MORE THAN 80 people participated in the Society of Polish American Travel Agents (SPATA)’s 53rd annual convention in Israel this week. Each year SPATA organizes an international convention and this year came to Israel for the first time, touring the length and bredth of the country. The convention opened in Jerusalem with an ecumenical and tri-national dinner sponsored by Israel’s Ministry of Tourism, represented by director-general Noaz Bar-Nir, and with the participation of Polish Ambassador Agnieszka Magdziak-Miszewska.
The dinner began with prayers by an Orthodox rabbi and a Catholic priest and the national anthems of Israel, the United States and Poland, and continued with a keynote address by Dr. Laurence Weinbaum, executive director of the Israel office of the World Jewish Congress. Outside of Jerusalem, the Polish ambassador, who makes no secret of her own fondness for Israel, hosted a reception at her residence in Kfar Shmaryahu for the SPATA people, who were all enthusiastic about what they had seen and heard.

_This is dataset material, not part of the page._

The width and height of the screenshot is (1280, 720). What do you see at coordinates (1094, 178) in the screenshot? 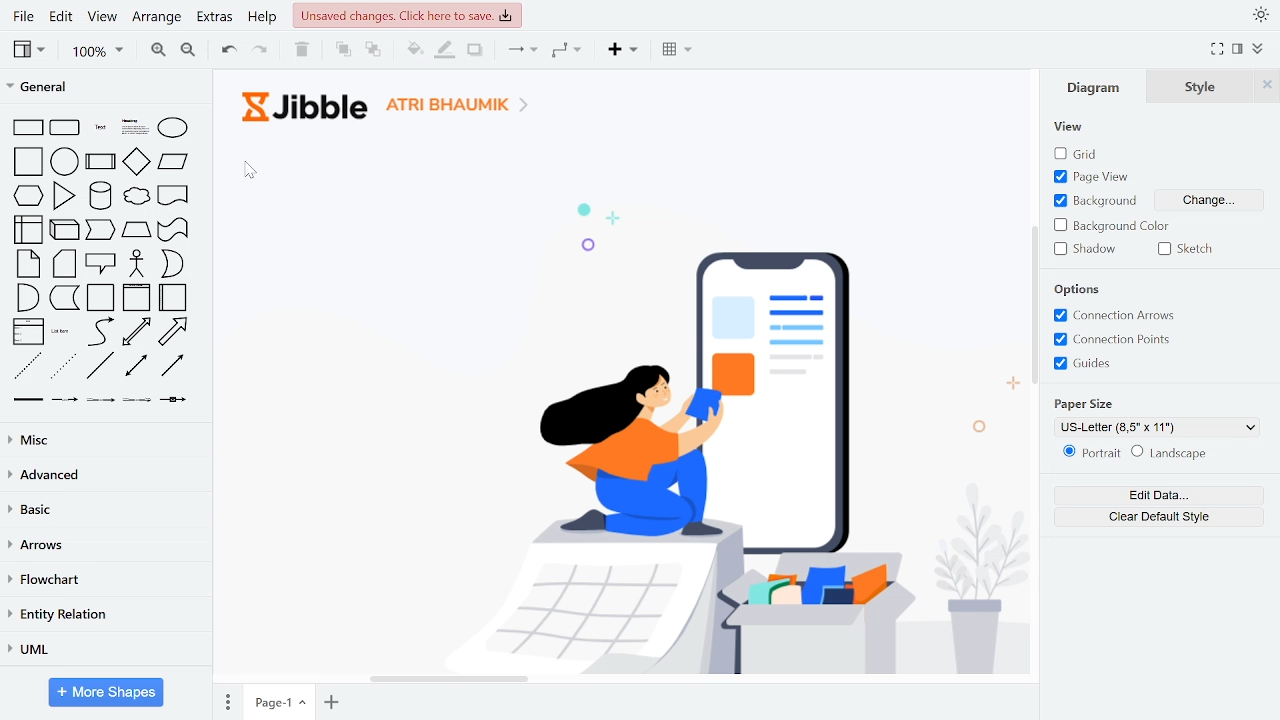
I see `page view` at bounding box center [1094, 178].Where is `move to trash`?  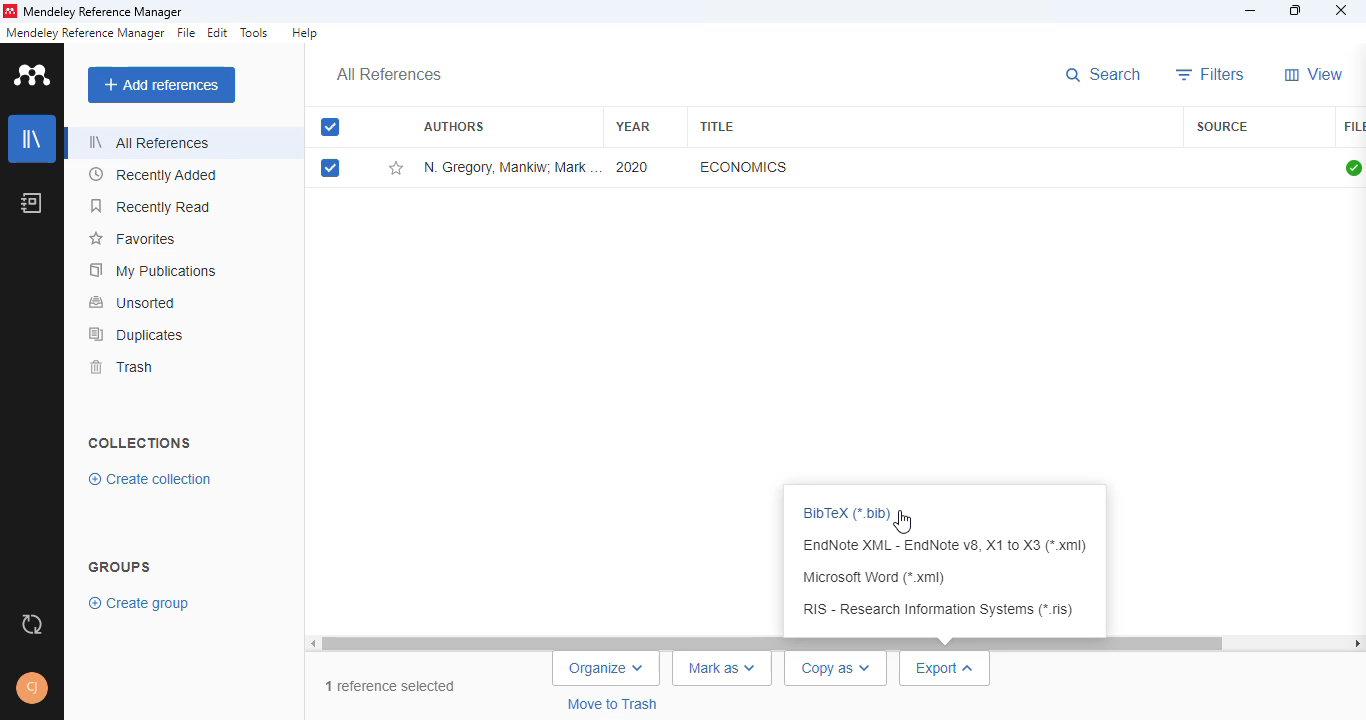 move to trash is located at coordinates (615, 704).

DURING A recent visit to Kishinev in Moldova where he was born, Foreign Minister Avigdor Lieberman on the second day of the new school year visited the Rambam and Herzl schools operated by ORT.
Lieberman was accompanied by a delegation that included Israeli Ambassador to Moldova Oren David, Foreign Ministry staff members Lia Shemtov, who chairs the Knesset subcommittee on immigrant absorption and the deputy mayors of Migdal Ha’emek and Nahariya. There are 320 students at the ORT Rambam School and close to 400 students at the ORT Herzl School. Both schools welcomed the delegation with Hebrew songs and a prominent display of Israeli flags at both schools.
At the Rambam school, the delegation, in addition to sitting in briefly on a Hebrew lesson, was escorted around the school’s Holocaust museum, which tells the story of a centuries-old Jewish community that was almost totally destroyed.
Lieberman, who was raised under the Communist regime, was impressed with the visible changes in the school system –especially at the Herzl Technology Lyceum where students are taught state-of-the art information technology subjects.
Here he also sat in on a Hebrew lesson and said that when he was at school, the learning opportunities that are available today did not exist. The study of Hebrew and other languages is now not only possible, but is encouraged. As for technology, it has made giant strides since Lieberman left Moldova in 1978. The Kishinev Jewish community is strongly connected to Israel.
IT’S NOT certain that Alexander Zvielli is the oldest person to ever apply to the Government Press Office to have his press card renewed, but he’s probably the most mentally and physically agile of nonagenarians to do so. Zvielli, who celebrated his 90th birthday this year, continues to come to work at The Jerusalem Post on a daily basis, and took to the computer like a duck to water. But this may be because printing methods are in his genes. His father owned a printing press in Warsaw and printed the works of leading Yiddish writers including Isaac Bashevis Singer who went on to win the Nobel Prize for literature.
Zvielli has worked for the Post for almost 66 years and knows its history and the history of the nation in encyclopedic detail. No-one alive today can better tell the story of the paper, and there’s little doubt that he will be the one assigned to do so when the Post celebrates its 80th anniversary in December 2012.
AS MOVING a composition as it is, “Amazing Grace” is generally not part of the repertoire of Israeli singers. Among the exceptions is David D’Or who accompanied by the New York Symphony Orchestra, sang it last Saturday at the United Nations General Assembly’s commemoration of the 10th anniversary of the 9/11 attack by terrorists.